Lectures 1B.5: Introduction to Design of Industrial Buildings
Lectures 6.6: Buckling of Real Structural Elements
Lectures 7.9: Unrestrained Beams
Lectures 8.4: Plate Girder Behaviour and Design
Lectures 11: Connection Design: Static Loading
Lectures 12: Fatigue
Lecture 14.1.1: Single Storey Buildings: Introduction and Primary Structure
Lecture 14.1.2: Single Storey Buildings: Envelope and Secondary Structure
Lecture 14.3: Analysis of Portal Frames: Plastic Analysis
Crane runway girders are usually regarded as a part of the building structure and are designed accordingly.
A more realistic approach is to regard the crane runway girders as a part of the mechanical transport system in which the dominant component is the crane itself.
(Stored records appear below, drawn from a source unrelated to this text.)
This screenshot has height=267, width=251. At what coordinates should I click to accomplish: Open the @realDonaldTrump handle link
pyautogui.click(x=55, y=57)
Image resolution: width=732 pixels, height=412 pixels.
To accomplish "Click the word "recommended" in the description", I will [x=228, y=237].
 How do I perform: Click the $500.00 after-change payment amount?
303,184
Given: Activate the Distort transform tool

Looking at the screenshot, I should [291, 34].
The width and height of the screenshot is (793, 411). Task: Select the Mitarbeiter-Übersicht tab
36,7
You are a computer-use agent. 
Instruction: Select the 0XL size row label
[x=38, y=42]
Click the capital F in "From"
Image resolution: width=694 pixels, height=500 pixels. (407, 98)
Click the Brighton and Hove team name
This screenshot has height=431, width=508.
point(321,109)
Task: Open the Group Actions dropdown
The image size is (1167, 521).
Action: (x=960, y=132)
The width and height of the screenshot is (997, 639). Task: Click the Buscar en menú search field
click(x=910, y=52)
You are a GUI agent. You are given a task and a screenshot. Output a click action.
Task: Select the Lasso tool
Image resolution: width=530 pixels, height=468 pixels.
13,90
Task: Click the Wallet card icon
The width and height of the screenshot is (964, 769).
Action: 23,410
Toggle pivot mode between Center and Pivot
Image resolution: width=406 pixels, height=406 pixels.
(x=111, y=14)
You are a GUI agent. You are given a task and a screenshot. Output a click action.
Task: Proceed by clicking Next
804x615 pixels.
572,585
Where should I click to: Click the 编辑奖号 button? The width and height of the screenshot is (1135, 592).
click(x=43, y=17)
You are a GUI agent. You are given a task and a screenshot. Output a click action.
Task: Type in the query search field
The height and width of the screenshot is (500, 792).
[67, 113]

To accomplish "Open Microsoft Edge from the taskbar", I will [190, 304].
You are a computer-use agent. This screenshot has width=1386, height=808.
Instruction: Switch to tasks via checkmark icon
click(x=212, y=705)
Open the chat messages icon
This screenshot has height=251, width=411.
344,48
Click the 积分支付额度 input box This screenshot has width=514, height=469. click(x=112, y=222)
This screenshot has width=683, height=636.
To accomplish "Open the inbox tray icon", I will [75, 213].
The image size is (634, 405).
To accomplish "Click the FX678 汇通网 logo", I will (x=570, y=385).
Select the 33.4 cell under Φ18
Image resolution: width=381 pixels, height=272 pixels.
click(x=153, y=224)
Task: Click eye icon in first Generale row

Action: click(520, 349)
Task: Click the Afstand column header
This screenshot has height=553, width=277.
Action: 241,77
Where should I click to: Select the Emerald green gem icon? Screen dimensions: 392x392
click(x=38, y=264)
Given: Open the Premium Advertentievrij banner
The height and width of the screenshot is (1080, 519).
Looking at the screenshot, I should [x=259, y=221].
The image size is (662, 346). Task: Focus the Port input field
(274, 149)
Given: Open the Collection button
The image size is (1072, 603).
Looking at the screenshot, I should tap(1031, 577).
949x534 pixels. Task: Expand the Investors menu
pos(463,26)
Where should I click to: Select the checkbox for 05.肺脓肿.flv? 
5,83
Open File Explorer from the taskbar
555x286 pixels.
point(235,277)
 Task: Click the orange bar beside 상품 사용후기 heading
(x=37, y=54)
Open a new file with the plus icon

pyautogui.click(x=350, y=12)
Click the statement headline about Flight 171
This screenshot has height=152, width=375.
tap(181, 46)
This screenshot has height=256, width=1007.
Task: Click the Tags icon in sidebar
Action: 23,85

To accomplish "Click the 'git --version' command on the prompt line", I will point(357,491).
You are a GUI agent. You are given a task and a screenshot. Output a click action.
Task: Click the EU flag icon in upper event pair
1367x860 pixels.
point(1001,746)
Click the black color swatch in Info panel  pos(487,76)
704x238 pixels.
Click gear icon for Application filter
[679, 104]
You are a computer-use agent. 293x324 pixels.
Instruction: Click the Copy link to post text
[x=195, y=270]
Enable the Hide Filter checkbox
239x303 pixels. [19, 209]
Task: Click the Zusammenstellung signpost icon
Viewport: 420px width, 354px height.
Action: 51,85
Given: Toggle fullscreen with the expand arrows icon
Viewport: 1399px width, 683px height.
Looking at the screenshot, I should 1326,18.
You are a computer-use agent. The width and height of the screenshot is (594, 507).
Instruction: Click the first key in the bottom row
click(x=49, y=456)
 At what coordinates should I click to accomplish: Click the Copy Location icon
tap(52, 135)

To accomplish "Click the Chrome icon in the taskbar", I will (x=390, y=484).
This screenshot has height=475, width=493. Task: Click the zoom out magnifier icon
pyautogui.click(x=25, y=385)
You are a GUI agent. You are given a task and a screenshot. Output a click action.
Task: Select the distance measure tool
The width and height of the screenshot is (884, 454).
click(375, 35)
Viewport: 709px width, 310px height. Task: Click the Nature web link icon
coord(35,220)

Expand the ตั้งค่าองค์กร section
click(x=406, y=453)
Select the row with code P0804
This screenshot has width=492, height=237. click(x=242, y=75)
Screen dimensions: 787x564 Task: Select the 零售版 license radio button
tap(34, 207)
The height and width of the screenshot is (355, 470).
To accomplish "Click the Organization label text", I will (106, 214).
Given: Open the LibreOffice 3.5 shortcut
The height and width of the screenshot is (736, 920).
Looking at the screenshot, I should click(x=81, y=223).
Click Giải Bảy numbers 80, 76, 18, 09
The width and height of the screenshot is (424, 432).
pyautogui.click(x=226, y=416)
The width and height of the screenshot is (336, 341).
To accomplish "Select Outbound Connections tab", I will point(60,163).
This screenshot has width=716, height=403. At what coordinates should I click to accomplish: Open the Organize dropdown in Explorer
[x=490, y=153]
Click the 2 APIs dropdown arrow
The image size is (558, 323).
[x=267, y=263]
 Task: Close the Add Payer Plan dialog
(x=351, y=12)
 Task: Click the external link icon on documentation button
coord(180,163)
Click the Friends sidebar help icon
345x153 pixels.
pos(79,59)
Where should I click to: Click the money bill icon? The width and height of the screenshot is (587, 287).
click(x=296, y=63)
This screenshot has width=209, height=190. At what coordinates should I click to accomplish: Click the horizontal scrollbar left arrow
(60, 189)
There is a very strong interaction between the moving and the stationary parts of the crane system. There can be no successful design of either the crane itself or the crane runway girders if they are treated as separated structures.
The forces imposed on the girders by the crane are in part caused by the behaviour of the crane itself, especially in regard to the vertical and lateral stiffness of the girder. The transfer of the crane wheel reactions to the crane runway girder induces a complex pattern of stresses in the upper part of the girder and leads to early service failures if not taken into consideration in the design.
In designing cranes, rails, runway girders and the supporting structure, the most important parameters are the maximum and most frequently occurring weights to be lifted, the speed and acceleration and the free height below the crane. The maximum wheel loads are determined by the net capacity of the crane together with the dead weight of the crane and dynamic effects.
Handling facilities in simple portal frame buildings are often provided by light overhead travelling cranes carried on crane runway girders supported on brackets secured to the columns, see Figure 1a.
The maximum capacity of cranes supported in this manner is about 100kN. Above this capacity, it is better to provide a separate leg or to increase the depth of the column below the crane runway girder to give adequate support.
When an overhead travelling crane is introduced into a building, special care must be taken to ensure that the building is adequately braced in both directions. It is also worth mentioning that, where heavy cranes are involved, the crane runway girders may be subjected to severe fatigue conditions.
The support method of the crane runway girder depends on the magnitude of the reactions being transmitted, in relation to the strength of the structural framing of the building.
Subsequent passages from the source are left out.